Un piede e mezzo in Champions, la responsabilità di Monchi per il futuro

08.05.2018 15:05 di Alessandro Carducci Twitter:    vedi letture
Fonte: L'editoriale di Alessandro Carducci
Un piede e mezzo in Champions, la responsabilità di Monchi per il futuro

Chi guardasse solo il tabellino potrebbe pensare alla classica partita dal massimo risultato con il minimo sforzo. In realtà, lo sforzo è stato enorme per una Roma stanca fisicamente, stanca mentalmente e con gli uomini contati per via di una stagione più logorante del previsto. Nonostante tutto, nonostante le toppe, sono arrivati tre punti fondamentali che consegnano la quasi matematica certezza della Champions. Se finisse così la stagione, la Roma concluderebbe con un terzo posto e una semifinale di Champions. Tanti soldi in più ma, soprattutto, la consapevolezza di potersi sedere al tavolo con le grandi, di poterne fare parte senza sentirsi degli outsider. Una crescita di mentalità che dovrà proseguire anche il prossimo anno con il ds Monchi che avrà una grossa responsabilità.

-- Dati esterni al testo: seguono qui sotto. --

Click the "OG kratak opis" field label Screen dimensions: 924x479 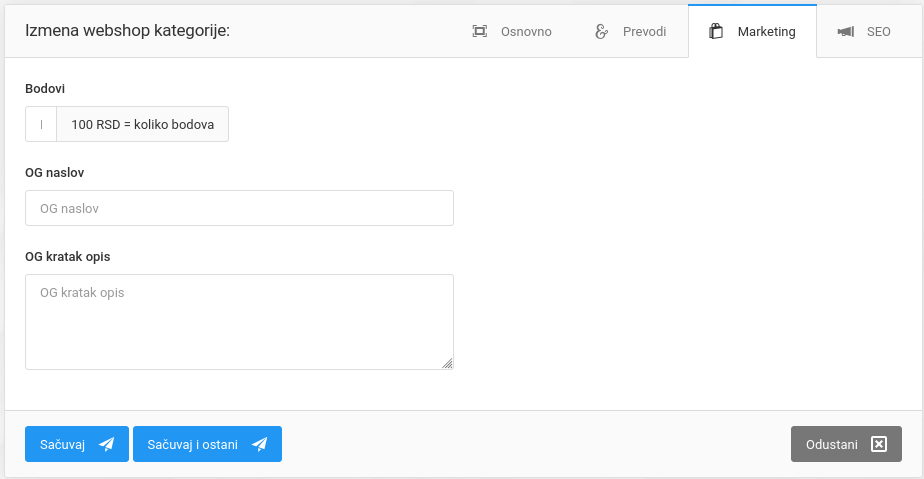pos(67,256)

La responsabilità di far fare un altro salto di qualità alla squadra. La responsabilità del contratto di Florenzi, di decidere cosa fare con Alisson, Nainggolan e Strootman. La responsabilità di portare calciatori ancora più di qualità e più cinici sotto rete. La responsabilità di rinnovare il contratto di Eusebio Di Francesco, la garanzia per il futuro.